GPR hyperbolic fitting in multi-layered structure: A depth-weighted velocity correction approach

Ground Penetrating Radar (GPR) is a popular non-destructive tool for detecting sub-surface utilities such as pipelines and rebar, which typically produce hyperbolic patterns in radargrams. Although hyperbolic fitting is commonly employed to determine burial depth and wave velocity, these techniques traditionally depend on the assumption of homogeneous media—an assumption that neglects Snell's Law and is seldom realized in field conditions, leading to errors in velocity estimation. To address this challenge, this article introduces a depth-weighted velocity correction approach designed to improve velocity estimation accuracy within layered media. Analogous to Dix conversion in seismology, the algorithm assumes that the effective wave velocity obtained from hyperbolic fitting is a depth-weighted average of the velocities corresponding to each layer, with the proportional distance traveled by electromagnetic (EM) waves through each layer aligning with the layer's relative thickness. By incorporating known thicknesses and velocities of the overlying layers, the algorithm recalculates the wave velocity in the layer containing the target object. It is adaptable to two different hyperbolic models based on the availability of target radius and antenna separation information. The efficacy of the proposed method has been validated through extensive numerical and laboratory experiments, including a sensitivity analysis of the algorithm's parameters.

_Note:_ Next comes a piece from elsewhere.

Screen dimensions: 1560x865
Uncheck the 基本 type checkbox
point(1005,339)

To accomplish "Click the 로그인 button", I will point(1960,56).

Results confirm that the proposed method effectively reduces the impact of non-target layers, enhancing the accuracy of wave velocity estimations by 9% and 11% in single-overlying and double overlayying cases, respectively. This advancement is beneficial for sub-surface utility detection beneath horizontal overlays such as tunnel linings and asphalt pavement, as well as in air-coupled radar applications for extraterrestrial exploration. Most importantly, Snell's law can not and should not be neglected in GPR analysis.